The first object implemented was the Voyager 2 since it was a real
object and the design of it was a given.  Armed with as many images
from the internet and the library as I could find I slowly built the
voyager as a CSG consisting of around 900 individual basic objects 
(by far the most detailed object I have done).  It is the only object in 
the scene to have a real life scale where 1 unit = 1 metre.
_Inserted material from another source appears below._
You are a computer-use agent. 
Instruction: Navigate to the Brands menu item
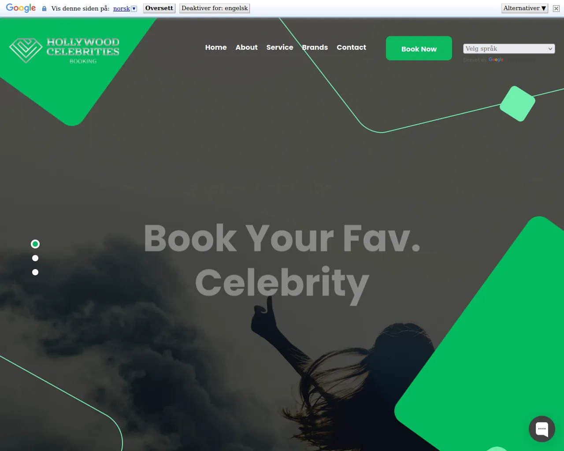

Next I tackled the alien mother ship which I called the explorer (named 
before I determined it is actually a trade ship).  I laboured over the
design for this ship because I had very specific requirements.  It had 
to be obviously alien and I wanted to suggest that the ship's hull is 
organic not metallic.  So I started experimenting with a scaled lathe
object and found a shape that I liked.  Then I added a couple of small scaled
spheres to one end of it (barely visible in the final ship) and thought it 
needed something more.  So I added a couple of rotated/scaled/clipped torii
to the top of it and liked the wing effect it gave but figured it looked
more like a support than wings so I thought what can this be supporting?  
This is the moment where the particle beam road came to me and it just
looked right adding to the alien-ness of the ship as it is so alien that 
it does not even operate on the same principles of propulsion as we would
imagine.  The organic texture was actually a borrowed texture from a planet 
in one of my previous projects.  I am uncertain as to the origin of the 
texture and it may be the only portion of this scene which violated my 
"no tools" rule as I suspect it was designed in Texture Magic (may have 
even been a provided texture with that program).  The final texture was
modified by hand, however, to get the effect required.  It was 
also used as the base texture for the "road" beam (heavily modified with
many test renders) which I wanted to have streaks in it to imply motion 
along the length of the beam and to have some transparency to it.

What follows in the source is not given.